Un nuevo programa del condado de San Mateo está transformando la forma en que se atienden los casos de violencia doméstica, al integrar a defensores especializados junto a la policía desde el primer momento en que se recibe una llamada al 911.
La iniciativa, conocida como Equipo de Respuesta de Emergencia ante la Violencia Doméstica (DVERT), busca intervenir en las horas más críticas tras un incidente, cuando las víctimas suelen sentirse abrumadas y sin claridad sobre qué hacer.
“Sufría maltrato físico cada uno o dos días. No tenía trabajo y tenía que estar en casa a las 5 de la tarde; no podía hacer nada sin su permiso. Sus amigos me seguían a todas partes”, relató una mujer de 27 años que logró salir de una relación abusiva.
Cuando decidió acudir a la policía, el miedo le impedía incluso responder con claridad. Fue entonces cuando conoció a una defensora.
“Me hizo sentir cómoda y no me hizo sentir como si fuera una víctima más a la que tenía que ayudar”, recordó.
El programa piloto coloca a defensores de la organización sin fines de lucro CORA (Community Overcoming Relationship Abuse) junto a agentes de policía en ciudades como Daly City, San Mateo y en áreas atendidas por la oficina del Sheriff, como North Fair Oaks.

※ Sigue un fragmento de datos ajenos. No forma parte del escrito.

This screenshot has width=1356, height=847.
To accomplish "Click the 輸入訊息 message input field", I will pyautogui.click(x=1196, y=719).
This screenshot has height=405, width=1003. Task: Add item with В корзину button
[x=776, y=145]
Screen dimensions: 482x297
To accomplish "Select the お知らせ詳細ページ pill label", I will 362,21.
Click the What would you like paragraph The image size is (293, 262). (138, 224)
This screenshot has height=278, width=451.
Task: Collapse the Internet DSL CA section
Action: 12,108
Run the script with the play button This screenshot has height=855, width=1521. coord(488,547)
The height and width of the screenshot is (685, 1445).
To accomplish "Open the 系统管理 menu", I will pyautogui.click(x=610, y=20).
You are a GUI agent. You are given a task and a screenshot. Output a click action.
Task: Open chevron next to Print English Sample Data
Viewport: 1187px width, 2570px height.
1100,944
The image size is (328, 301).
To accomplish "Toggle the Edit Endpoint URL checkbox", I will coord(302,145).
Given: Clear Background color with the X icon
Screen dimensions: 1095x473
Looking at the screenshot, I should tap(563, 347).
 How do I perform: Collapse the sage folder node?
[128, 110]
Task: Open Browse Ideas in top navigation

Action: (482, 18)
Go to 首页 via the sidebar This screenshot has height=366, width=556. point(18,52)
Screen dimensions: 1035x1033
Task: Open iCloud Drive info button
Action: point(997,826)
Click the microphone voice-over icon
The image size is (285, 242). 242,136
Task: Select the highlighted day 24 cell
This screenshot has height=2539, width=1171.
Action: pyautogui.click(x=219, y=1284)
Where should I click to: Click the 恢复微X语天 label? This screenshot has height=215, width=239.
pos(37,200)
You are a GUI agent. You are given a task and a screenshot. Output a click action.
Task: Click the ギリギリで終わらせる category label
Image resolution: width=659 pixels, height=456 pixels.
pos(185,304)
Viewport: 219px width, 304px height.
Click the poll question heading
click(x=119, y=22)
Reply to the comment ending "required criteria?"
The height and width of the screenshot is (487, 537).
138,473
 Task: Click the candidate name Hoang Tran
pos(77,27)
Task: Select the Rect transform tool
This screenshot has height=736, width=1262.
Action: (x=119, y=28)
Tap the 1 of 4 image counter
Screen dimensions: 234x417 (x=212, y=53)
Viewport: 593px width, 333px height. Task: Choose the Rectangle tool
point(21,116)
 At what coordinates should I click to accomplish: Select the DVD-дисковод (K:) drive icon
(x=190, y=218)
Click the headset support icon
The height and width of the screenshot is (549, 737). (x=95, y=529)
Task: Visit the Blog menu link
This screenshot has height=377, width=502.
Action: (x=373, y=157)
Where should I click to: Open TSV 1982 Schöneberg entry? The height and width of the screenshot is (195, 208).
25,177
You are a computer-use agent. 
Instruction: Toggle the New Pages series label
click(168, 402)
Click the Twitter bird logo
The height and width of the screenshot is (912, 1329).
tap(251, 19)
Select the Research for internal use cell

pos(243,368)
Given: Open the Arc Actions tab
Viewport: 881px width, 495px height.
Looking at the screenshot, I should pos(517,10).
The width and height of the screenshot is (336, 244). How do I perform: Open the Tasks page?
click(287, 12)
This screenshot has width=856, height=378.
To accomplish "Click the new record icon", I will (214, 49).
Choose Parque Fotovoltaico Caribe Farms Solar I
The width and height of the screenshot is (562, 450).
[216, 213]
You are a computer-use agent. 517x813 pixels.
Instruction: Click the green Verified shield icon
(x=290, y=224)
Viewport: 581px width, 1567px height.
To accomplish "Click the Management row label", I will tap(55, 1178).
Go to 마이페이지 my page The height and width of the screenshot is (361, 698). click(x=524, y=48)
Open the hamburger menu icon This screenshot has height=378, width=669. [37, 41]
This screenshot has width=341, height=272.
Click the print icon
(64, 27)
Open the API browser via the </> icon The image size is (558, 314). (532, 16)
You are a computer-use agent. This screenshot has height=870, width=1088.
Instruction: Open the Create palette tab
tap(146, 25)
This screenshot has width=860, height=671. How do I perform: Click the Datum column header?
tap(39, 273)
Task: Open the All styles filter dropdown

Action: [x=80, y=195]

“Si no sabes qué recursos hay disponibles, no sabes qué pedir. Les digo a las personas: ‘No tienen que decidir nada ahora mismo’. El simple hecho de saber que hay alguien ahí puede marcar la diferencia”, explicó Kayla Adams, defensora que trabaja directamente con el Departamento de Policía de San Mateo.
El modelo responde a una necesidad urgente identificada por el Grupo de Trabajo sobre Violencia Doméstica del condado, en un contexto donde más de 10 mil residentes se ven afectados cada año por este tipo de violencia.
“La violencia doméstica ha afectado a mi propia familia. Sé lo difícil que es pedir ayuda, sobre todo en esos primeros momentos. Este programa garantiza que las sobrevivientes no estén solas: ni en el lugar de los hechos, ni en el juzgado, ni en los días y semanas posteriores”, afirmó la presidenta de la Junta de Supervisores, Noelia Corzo.
El programa fue autorizado en junio de 2024 con una inversión de hasta un millón de dólares provenientes de fondos de la Medida K, y se extenderá hasta 2026.
Su implementación también ocurre tras un año crítico: en 2023, cinco mujeres murieron en el condado en casos vinculados a violencia doméstica, lo que impulsó a las autoridades a reforzar la respuesta institucional.
Así funciona el programa: cuando se recibe una llamada por violencia doméstica, un defensor es enviado junto con la policía. Una vez que la escena es segura, el especialista se acerca a la víctima para ofrecer apoyo inmediato, recursos y acompañamiento.
“Al proporcionar acceso inmediato y en el lugar de los hechos a servicios de asesoramiento y recursos, este programa ayuda a cerrar esa brecha crucial”, señaló el jefe de policía de Daly City, Cameron Christensen.
“Las investigaciones y la experiencia demuestran que la disposición de una persona que ha sufrido un abuso a recurrir a los servicios de apoyo suele disminuir con el paso del tiempo, mientras que la compleja dinámica del abuso puede inhibir la capacidad de la víctima para buscar ayuda”, agregó.
Para las defensoras, las primeras 24 a 48 horas son decisivas.
“Estás planificando tu seguridad para las próximas 24 a 48 horas. ¿Tienes a dónde ir? ¿Tienes comida? ¿Tienes ropa? ¿Están tus hijos contigo?”, explicó Taylor Zajonc, quien trabaja con el Departamento de Policía de Daly City.
El acompañamiento puede extenderse más allá de la emergencia, incluso hasta el proceso judicial.
“El simple hecho de que alguien te acompañe es importante. Estás dejando a alguien en manos de desconocidos en uno de los peores momentos de su vida”, dijo Zajonc.
En algunos casos, ese apoyo marca la diferencia. La mujer que una vez fue obligada a portar una cámara para ser vigilada hoy vive con su familia y estudia para convertirse en asistente legal, mientras su agresor permanece detenido.
“Tenía la esperanza de que las cosas mejoraran y el abuso cesara. Arriesgué mi seguridad para sacar la verdad a la luz”, expresó.
Aunque no todas las historias tienen un cierre inmediato, las defensoras coinciden en que devolver a las víctimas la capacidad de decidir es fundamental.
“¿Qué esperas de todo esto? ¿Cómo quieres que sea tu vida? Quiero que tomes las decisiones que tengas que tomar, porque a muchas víctimas se les ha arrebatado la capacidad de elegir”, concluyó Zajonc.